> **EXERCISE PROMPT**
Below are the records; give again exactly the line with "Click the Activity", the line with "Task: Click the first", and each line that lies between them, and nothing besides.

> **Items listed in a dataset**
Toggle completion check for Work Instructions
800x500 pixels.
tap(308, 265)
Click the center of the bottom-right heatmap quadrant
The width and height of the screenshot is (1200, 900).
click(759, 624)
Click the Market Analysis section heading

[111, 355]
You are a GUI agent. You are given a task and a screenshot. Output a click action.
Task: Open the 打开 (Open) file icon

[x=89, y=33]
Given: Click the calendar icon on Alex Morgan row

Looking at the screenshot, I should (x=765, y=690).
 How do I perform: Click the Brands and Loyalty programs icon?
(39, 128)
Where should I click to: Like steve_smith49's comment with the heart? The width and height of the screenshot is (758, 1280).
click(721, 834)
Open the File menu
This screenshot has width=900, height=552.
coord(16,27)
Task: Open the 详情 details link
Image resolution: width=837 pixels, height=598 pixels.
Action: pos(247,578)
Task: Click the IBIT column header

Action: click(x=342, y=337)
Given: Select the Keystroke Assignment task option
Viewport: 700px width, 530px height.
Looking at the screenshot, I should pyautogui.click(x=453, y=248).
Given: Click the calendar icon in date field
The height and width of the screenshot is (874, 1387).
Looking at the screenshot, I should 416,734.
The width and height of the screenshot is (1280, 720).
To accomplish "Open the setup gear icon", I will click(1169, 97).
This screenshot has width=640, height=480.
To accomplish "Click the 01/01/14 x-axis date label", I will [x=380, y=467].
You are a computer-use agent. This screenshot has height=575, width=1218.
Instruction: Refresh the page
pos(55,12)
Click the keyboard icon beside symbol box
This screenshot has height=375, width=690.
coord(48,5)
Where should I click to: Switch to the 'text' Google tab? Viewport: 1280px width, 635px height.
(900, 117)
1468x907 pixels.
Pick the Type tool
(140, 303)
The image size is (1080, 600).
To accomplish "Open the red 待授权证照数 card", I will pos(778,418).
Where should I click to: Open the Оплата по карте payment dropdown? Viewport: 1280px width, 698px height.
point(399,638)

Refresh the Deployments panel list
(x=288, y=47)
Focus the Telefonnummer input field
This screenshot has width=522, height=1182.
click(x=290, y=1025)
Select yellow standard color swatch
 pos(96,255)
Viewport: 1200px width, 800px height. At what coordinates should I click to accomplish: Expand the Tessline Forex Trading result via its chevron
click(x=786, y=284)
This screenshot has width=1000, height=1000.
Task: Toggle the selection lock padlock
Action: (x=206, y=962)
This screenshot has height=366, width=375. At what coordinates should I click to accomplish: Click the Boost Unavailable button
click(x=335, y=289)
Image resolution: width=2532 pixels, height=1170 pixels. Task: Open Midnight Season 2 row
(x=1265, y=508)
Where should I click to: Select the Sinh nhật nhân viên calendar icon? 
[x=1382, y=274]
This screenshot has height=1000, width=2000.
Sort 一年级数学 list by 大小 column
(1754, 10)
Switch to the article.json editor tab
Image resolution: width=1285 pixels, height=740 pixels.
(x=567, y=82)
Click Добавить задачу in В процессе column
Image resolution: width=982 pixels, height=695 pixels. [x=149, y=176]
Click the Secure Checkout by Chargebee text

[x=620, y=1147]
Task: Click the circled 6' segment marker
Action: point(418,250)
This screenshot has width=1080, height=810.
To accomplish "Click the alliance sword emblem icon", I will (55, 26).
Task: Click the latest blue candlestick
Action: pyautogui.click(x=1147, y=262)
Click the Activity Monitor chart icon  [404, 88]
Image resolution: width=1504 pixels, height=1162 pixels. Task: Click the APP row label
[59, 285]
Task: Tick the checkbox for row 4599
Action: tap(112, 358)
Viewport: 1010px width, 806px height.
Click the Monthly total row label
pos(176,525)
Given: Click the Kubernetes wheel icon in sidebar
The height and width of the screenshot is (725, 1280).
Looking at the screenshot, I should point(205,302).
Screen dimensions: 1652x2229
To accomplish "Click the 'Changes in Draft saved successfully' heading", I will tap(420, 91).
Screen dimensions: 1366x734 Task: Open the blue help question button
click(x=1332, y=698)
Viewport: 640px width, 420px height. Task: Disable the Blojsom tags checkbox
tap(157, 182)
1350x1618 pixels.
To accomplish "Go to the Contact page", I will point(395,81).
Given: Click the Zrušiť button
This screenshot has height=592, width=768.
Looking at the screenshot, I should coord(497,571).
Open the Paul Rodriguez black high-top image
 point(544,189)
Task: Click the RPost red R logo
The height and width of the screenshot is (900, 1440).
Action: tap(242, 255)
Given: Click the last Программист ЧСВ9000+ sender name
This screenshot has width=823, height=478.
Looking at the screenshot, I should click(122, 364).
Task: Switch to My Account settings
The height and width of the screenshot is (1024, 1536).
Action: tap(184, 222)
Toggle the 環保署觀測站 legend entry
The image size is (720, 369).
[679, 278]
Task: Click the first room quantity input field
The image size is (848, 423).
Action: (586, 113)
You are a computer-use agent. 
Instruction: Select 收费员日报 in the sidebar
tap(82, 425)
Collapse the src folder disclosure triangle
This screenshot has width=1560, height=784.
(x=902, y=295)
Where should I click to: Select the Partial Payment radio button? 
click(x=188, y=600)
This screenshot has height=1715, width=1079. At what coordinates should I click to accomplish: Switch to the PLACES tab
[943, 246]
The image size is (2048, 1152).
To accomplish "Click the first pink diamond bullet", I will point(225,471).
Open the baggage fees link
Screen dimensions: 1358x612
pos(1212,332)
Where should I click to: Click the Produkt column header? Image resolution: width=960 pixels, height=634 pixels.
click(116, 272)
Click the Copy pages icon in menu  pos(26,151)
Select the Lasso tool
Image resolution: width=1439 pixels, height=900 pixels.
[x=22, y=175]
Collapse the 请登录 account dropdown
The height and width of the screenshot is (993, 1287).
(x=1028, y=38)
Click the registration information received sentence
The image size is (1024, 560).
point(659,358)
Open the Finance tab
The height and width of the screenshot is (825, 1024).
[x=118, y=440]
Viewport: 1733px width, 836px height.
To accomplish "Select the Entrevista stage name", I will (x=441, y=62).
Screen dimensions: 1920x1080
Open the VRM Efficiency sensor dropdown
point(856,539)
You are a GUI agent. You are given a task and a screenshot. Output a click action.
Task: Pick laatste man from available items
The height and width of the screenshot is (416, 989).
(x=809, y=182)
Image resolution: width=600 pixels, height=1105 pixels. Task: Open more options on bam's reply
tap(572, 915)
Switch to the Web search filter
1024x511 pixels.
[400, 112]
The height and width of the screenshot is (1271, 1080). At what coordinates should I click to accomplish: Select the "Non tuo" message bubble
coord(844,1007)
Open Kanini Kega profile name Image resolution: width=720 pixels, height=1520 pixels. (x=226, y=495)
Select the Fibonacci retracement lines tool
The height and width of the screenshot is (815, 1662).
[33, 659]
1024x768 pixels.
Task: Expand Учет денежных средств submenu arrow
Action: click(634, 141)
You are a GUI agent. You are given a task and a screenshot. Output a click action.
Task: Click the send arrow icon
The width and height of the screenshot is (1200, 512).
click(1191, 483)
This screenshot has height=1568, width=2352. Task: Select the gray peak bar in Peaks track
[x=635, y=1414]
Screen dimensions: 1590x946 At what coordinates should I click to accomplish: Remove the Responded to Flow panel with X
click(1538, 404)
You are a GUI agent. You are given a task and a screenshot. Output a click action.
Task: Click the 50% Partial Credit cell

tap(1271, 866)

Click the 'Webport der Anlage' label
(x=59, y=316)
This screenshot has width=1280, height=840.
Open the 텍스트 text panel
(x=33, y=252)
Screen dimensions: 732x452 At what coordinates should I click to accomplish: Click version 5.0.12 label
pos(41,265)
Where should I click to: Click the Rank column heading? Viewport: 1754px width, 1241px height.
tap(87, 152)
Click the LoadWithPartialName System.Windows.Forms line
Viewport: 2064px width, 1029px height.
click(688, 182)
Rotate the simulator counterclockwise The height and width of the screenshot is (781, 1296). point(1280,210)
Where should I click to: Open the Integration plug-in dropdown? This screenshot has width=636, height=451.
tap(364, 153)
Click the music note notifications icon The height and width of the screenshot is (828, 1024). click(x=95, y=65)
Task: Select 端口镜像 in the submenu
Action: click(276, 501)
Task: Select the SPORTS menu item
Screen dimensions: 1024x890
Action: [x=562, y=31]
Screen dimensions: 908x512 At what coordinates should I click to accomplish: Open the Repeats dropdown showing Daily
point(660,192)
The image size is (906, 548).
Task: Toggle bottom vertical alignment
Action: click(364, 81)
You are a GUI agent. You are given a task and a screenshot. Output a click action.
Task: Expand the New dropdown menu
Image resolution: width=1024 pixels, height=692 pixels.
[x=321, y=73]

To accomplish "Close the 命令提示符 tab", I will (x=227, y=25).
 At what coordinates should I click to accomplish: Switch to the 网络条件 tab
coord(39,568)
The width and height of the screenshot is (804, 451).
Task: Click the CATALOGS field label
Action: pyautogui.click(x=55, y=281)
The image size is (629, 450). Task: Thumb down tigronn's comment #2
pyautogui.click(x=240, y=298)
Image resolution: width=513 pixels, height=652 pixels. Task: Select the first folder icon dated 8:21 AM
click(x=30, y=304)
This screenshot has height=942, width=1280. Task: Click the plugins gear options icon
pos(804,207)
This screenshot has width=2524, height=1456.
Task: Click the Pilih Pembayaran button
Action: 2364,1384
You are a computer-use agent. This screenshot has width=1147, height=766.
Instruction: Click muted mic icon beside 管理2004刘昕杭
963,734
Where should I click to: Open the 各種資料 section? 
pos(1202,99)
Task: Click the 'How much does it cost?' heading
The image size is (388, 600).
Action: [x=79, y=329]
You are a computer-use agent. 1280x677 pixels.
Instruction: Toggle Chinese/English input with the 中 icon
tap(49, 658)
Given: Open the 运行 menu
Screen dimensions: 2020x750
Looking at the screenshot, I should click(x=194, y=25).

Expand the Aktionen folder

> **EXPECTED ANSWER**
Click the Activity Monitor chart icon  [404, 88]
Image resolution: width=1504 pixels, height=1162 pixels. Task: Click the APP row label
[59, 285]
Task: Tick the checkbox for row 4599
Action: tap(112, 358)
Viewport: 1010px width, 806px height.
Click the Monthly total row label
pos(176,525)
Given: Click the Kubernetes wheel icon in sidebar
The height and width of the screenshot is (725, 1280).
Looking at the screenshot, I should point(205,302).
Screen dimensions: 1652x2229
To accomplish "Click the 'Changes in Draft saved successfully' heading", I will tap(420, 91).
Screen dimensions: 1366x734 Task: Open the blue help question button
click(x=1332, y=698)
Viewport: 640px width, 420px height. Task: Disable the Blojsom tags checkbox
tap(157, 182)
1350x1618 pixels.
To accomplish "Go to the Contact page", I will point(395,81).
Given: Click the Zrušiť button
This screenshot has height=592, width=768.
Looking at the screenshot, I should coord(497,571).
Open the Paul Rodriguez black high-top image
 point(544,189)
Task: Click the RPost red R logo
The height and width of the screenshot is (900, 1440).
Action: tap(242, 255)
Given: Click the last Программист ЧСВ9000+ sender name
This screenshot has width=823, height=478.
Looking at the screenshot, I should click(122, 364).
Task: Switch to My Account settings
The height and width of the screenshot is (1024, 1536).
Action: tap(184, 222)
Toggle the 環保署觀測站 legend entry
The image size is (720, 369).
[679, 278]
Task: Click the first room quantity input field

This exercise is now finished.